Deployment strategy for clustered Lagom services on kubernetes

akka-cluster
(Mazen Ataya) #1

What is the recommended deployment/upgrade strategy for clustered Lagom services in kubernetes?

Currently, every time we deploy to k8s, we start up new nodes and allow them to form a new cluster. Once the new cluster is formed, the k8s readiness checks will pass, therefore k8s will consider those nodes as ready to receive traffic and will start to terminate old nodes. Can anyone see an issue with this strategy? Are we exposing ourselves to split-brain risk?

K8s seems to instantly kill old cluster when the new cluster is formed but I do worry it might not be always be the case.

The alternative strategy would be to add new nodes to the existing cluster in a rolling upgrade till all nodes have been replaced. The reason we didn’t go with this strategy was because of concerns regarding ser/deser issues that might happen when new nodes communicate with old ones.

Thoughts and suggestions are very appreciated.

1 Like
(Alan Klikic) #2

Hi,

Forming two separate clusters for one service is a Split Brain state. It must be avoided.

Check Akka cluster bootstrap - Deployment considerations for details regarding initial deployment and rolling update guidelines.

About what ser/deser issues are you concerning about?

Br,
Alan

(Mazen Ataya) #3

About what ser/deser issues are you concerning about?

For example, a persistent entity on one of the new nodes writes a new event to the event stream.

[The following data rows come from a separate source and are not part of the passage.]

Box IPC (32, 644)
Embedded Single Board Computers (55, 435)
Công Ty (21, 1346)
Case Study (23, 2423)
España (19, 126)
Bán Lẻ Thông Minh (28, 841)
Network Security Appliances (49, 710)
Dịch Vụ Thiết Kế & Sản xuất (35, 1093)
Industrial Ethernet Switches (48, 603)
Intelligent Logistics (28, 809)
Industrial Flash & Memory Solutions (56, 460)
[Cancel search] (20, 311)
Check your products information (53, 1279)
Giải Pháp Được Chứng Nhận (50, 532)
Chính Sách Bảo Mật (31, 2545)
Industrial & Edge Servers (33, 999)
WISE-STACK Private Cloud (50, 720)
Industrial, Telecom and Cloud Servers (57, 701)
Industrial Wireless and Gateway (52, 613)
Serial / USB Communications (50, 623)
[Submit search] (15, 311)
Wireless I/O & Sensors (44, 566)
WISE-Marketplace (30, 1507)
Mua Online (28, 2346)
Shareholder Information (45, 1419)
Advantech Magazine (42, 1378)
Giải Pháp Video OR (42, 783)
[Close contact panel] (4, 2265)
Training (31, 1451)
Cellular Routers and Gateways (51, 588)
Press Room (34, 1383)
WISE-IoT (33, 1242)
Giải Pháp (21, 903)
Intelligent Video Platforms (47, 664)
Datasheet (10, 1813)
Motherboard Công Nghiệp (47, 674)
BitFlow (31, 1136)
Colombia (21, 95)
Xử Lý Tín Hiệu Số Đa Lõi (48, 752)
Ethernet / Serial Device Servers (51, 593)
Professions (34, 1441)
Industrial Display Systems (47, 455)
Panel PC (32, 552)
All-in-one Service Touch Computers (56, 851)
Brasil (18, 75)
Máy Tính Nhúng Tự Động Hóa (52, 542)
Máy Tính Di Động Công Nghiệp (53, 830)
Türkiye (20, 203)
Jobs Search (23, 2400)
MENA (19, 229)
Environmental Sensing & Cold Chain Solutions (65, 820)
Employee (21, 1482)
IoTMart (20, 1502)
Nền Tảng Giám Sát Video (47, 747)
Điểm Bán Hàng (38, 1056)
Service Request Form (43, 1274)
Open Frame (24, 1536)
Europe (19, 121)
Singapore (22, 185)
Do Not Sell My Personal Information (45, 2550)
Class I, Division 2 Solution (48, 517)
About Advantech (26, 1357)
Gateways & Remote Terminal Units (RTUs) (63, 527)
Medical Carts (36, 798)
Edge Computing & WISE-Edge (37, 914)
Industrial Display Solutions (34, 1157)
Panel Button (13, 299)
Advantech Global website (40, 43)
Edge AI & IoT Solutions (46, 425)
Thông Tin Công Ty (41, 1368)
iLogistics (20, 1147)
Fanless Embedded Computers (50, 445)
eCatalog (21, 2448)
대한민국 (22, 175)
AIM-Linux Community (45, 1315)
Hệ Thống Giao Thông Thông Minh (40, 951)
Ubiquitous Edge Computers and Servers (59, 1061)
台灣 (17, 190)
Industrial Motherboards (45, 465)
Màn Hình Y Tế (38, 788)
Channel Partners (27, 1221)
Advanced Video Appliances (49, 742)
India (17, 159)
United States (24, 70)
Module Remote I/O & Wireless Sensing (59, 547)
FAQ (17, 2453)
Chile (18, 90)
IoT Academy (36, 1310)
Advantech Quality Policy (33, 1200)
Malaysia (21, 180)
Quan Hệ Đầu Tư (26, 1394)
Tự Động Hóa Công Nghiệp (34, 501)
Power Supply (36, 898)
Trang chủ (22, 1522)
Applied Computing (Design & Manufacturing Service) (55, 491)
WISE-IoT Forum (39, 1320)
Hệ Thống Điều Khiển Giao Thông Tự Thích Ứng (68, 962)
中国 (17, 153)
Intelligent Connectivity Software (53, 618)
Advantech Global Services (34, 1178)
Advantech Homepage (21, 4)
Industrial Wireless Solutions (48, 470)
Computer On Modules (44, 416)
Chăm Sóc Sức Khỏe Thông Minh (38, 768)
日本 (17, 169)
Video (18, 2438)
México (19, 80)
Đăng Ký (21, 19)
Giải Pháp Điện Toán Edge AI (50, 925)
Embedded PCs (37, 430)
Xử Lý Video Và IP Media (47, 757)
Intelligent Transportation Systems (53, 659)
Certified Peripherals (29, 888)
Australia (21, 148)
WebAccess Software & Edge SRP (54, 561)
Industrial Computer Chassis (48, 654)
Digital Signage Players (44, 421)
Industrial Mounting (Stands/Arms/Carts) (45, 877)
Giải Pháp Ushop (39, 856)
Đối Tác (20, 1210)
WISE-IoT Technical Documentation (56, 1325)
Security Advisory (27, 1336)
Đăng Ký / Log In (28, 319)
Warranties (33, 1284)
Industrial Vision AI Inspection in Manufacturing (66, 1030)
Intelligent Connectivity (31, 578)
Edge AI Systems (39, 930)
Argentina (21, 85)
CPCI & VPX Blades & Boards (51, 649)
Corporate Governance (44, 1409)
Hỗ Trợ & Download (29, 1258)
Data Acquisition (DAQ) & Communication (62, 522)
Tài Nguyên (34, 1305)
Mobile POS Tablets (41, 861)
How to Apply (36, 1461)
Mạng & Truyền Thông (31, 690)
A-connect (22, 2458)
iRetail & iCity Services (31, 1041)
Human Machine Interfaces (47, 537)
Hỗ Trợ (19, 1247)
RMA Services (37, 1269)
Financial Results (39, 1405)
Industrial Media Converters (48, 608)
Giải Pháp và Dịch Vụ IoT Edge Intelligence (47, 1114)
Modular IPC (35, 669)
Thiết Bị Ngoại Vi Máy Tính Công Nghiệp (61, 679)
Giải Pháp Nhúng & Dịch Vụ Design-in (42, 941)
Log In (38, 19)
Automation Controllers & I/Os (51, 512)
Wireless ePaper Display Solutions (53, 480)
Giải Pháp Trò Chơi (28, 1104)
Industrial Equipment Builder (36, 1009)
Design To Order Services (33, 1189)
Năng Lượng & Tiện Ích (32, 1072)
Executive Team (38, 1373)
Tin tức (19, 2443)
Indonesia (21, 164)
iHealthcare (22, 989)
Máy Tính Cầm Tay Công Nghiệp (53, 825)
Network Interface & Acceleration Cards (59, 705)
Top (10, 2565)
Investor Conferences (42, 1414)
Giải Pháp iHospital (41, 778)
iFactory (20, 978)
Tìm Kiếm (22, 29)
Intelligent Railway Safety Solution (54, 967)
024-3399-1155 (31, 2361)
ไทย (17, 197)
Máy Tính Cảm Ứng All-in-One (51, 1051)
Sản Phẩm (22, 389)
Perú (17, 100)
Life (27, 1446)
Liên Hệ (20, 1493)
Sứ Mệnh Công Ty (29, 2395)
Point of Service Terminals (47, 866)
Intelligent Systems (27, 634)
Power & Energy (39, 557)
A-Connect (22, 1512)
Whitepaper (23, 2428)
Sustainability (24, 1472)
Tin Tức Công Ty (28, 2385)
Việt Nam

Later that persistent entity gets migrated to an old node that doesn’t know how to ser/deser the new event because it doesn’t have that class.

(Alan Klikic) #4

I do not think that this situation can be avoided.
But, I would say that, probability for it to happen is rather low (while doing the update new added node persists new event, crashes and old one picks it up). The worst case scenario, in this situation, would be that this particular entity instance(s) access would fail until hitting a new node again and finally when update is finished.

1 Like
(Tim Moore) #5

The best way to handle this kind of situation is to perform the deployment in multiple steps:

  1. First, deploy a version that is able to deserialize the new event class, but doesn’t write it
  2. Wait for that deployment to roll across the entire cluster
  3. Then, it’s safe to deploy a second version that writes the new event class

Most other types of data format changes can be done in a similar manner, where you deploy a version that can read it first, then deploy the writers in a second phase.

3 Likes